** HOW TO COMPLETE THIS TASK **
Copy each line below that includes "agent".

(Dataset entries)
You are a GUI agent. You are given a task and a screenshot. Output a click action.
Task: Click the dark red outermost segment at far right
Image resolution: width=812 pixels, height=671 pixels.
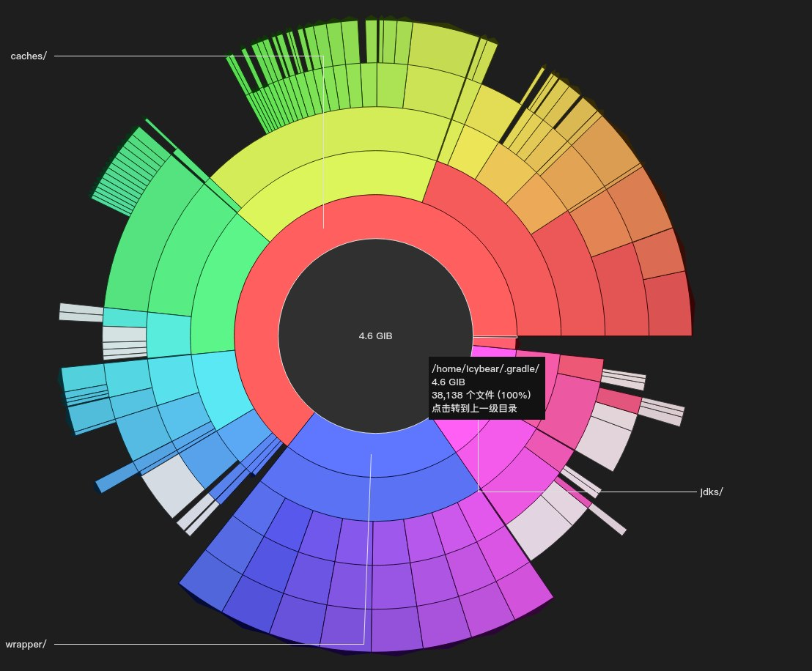(667, 304)
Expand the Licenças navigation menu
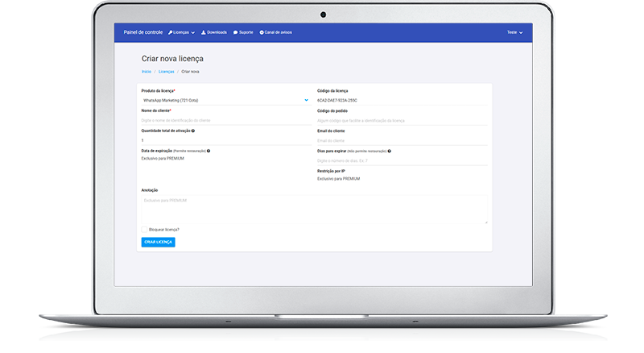 [184, 32]
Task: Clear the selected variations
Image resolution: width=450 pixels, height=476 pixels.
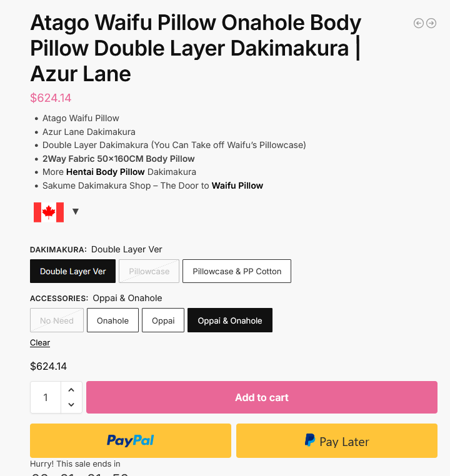Action: (x=40, y=343)
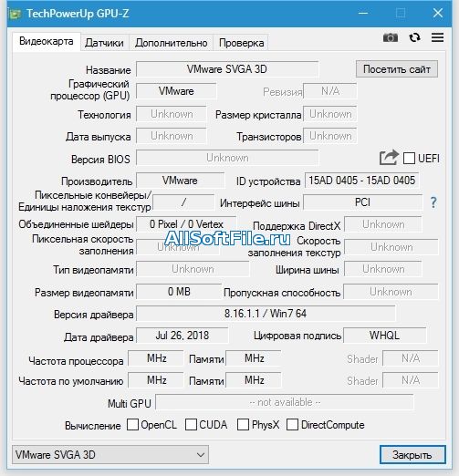Click the blue question mark for the bus interface
This screenshot has width=459, height=476.
[x=433, y=202]
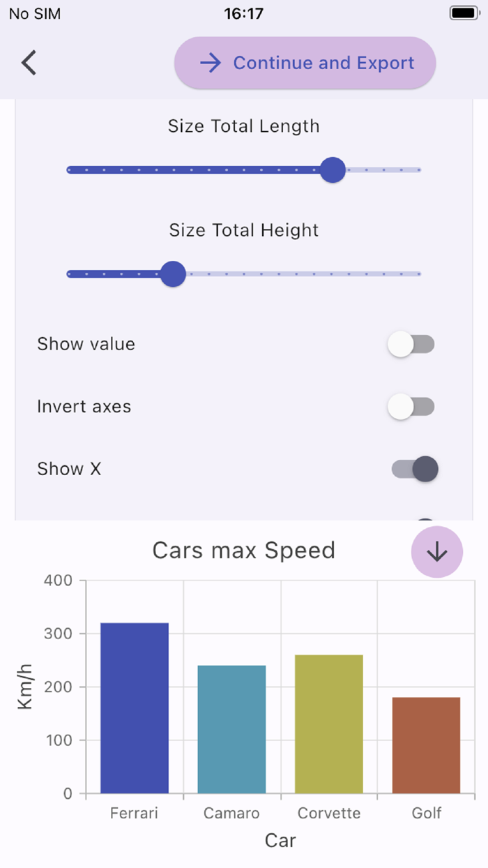This screenshot has width=488, height=868.
Task: Tap the Cars max Speed chart title
Action: 244,551
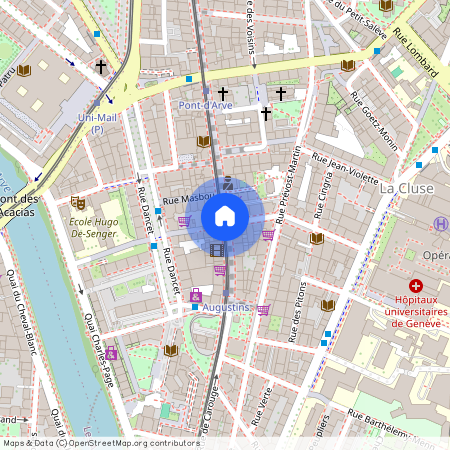Click the shopping cart icon left of home marker
Screen dimensions: 450x450
[184, 221]
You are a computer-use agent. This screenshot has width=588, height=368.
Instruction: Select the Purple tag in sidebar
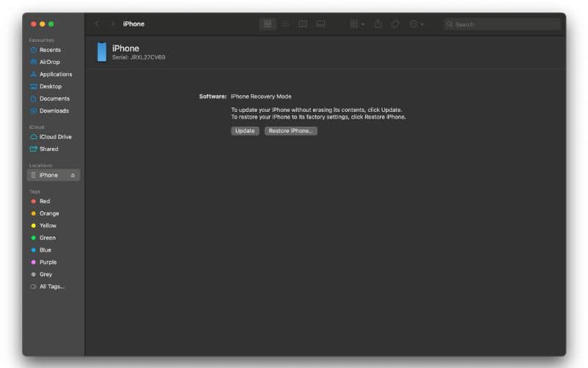pyautogui.click(x=47, y=262)
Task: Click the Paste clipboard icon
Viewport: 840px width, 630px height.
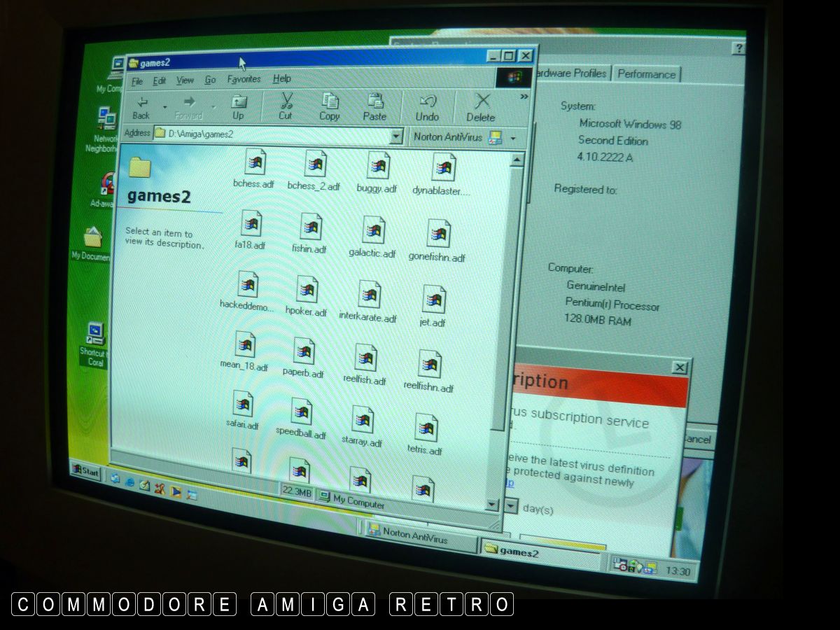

** ANSWER TO THIS PROBLEM **
You are a GUI agent. You are given a task and a screenshot. Output a click action.
You are a computer-use agent. This screenshot has width=588, height=368.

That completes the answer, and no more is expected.